Washington, D.C. – Today, House Judiciary Committee Chairman Jerrold Nadler (D-NY) delivered the following opening statement for the Subcommittee on Courts, Intellectual Property, and the Internet hearing on "The Patent Trial and Appeal Board and the Appointments Clause: Implications of Recent Court Decisions":
"Thank you, Mr. Chairman, for holding this important hearing today. I find it remarkable—after the years spent working on the 2011 America Invents Act, which created the Patent Trial and Appeal Board, or PTAB, the many cases that have gone before the PTAB and then to federal court, and an earlier constitutional challenge to the PTAB that the Supreme Court rejected—that we should find ourselves here today with the constitutionality of the PTAB’s structure in question once again.

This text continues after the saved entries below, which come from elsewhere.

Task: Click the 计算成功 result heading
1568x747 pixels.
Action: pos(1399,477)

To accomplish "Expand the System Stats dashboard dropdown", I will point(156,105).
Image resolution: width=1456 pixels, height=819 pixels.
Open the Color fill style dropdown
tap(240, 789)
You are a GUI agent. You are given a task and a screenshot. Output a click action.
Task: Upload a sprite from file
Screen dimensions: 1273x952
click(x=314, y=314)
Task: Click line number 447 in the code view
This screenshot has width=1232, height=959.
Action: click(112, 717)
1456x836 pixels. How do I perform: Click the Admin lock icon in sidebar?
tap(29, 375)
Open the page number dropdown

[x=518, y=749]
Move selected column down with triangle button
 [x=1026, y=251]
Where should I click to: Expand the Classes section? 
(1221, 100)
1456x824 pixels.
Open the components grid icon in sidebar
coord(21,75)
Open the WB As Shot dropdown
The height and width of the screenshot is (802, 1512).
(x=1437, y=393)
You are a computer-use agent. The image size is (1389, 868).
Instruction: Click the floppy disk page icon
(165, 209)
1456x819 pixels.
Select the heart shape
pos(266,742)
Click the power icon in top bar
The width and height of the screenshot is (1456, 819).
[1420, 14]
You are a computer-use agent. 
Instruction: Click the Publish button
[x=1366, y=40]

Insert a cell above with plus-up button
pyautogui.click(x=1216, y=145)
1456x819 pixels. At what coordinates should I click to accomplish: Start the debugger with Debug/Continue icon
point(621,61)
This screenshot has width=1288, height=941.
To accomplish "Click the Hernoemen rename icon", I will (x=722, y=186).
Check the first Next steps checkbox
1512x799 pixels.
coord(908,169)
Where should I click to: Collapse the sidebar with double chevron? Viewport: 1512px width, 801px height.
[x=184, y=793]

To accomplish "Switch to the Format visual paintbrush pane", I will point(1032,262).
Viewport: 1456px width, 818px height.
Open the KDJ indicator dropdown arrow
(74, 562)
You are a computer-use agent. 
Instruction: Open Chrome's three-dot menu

"This length of time has allowed PTAB proceedings to become an established part of the patent enforcement landscape. That makes the Arthrex decision—which found that administrative patent judges, or APJs, performed the duties of a principal officer, but were appointed in a manner suitable only for inferior officers—particularly disruptive.
"While the Arthrex court tried to limit the disruption by providing its own court-ordered fix of removing the civil service protections for APJs and by articulating which open cases should be entitled still to raise the issue, it is clear that both of these points will be further litigated. In fact, they already have been: the appellant in a case heard after Arthrex, also raising an Appointments Clause challenge, contended that the Arthrex court’s remedy of removing civil service protections was not sufficient, and that the PTAB as currently configured should be declared unconstitutional in its entirety.
"While I take no position on a suitable remedy, I do have concerns with the current 'remedy' of removing APJs’ civil service protections. The apparent thinking behind this solution to the Appointments Clause problem was that such a change would make APJs clearly subordinate to, and incentivized to be aligned with, the policy guidance of the only official at the Patent Office who is Presidentially-appointed and Senate-confirmed, and therefore a principal officer—the Director.
"While this may be true, I question whether this is the right way to achieve the apparent objective behind Appointments Clause jurisprudence, namely to ensure that there is an official sufficiently accountable to the President who signs off on important executive branch decisions.
"I say this because it makes the Director’s influence on administrative patent judges indirect. The judges are likely to try to discern what the Director wants, particularly if a novel question arises and there is no guidance, and litigants will be left wondering if the decision they receive truly represents the impartial weighing of facts and evidence under the law.
"The extent to which the Director’s views are incorporated into any decision will not be transparent, and that is generally not consistent with the way that adjudicatory tribunals are structured. It may be that, under the Constitution, the Director must be entitled to have a level of review or influence over any case finally decided by PTAB. But it is not clear that this is the best way of allowing that sort of review to happen.
"That is why I am grateful that we have with us today experts in patent law and administrative law, as well as individuals familiar with the complexities of the PTAB and patent litigation more generally.
"If the court’s ability to fix this constitutional defect turns out to be this constrained, I believe it is wise for Congress to begin to think about what it must do in response.I look forward to hearing from our witnesses and I yield back the balance of my time."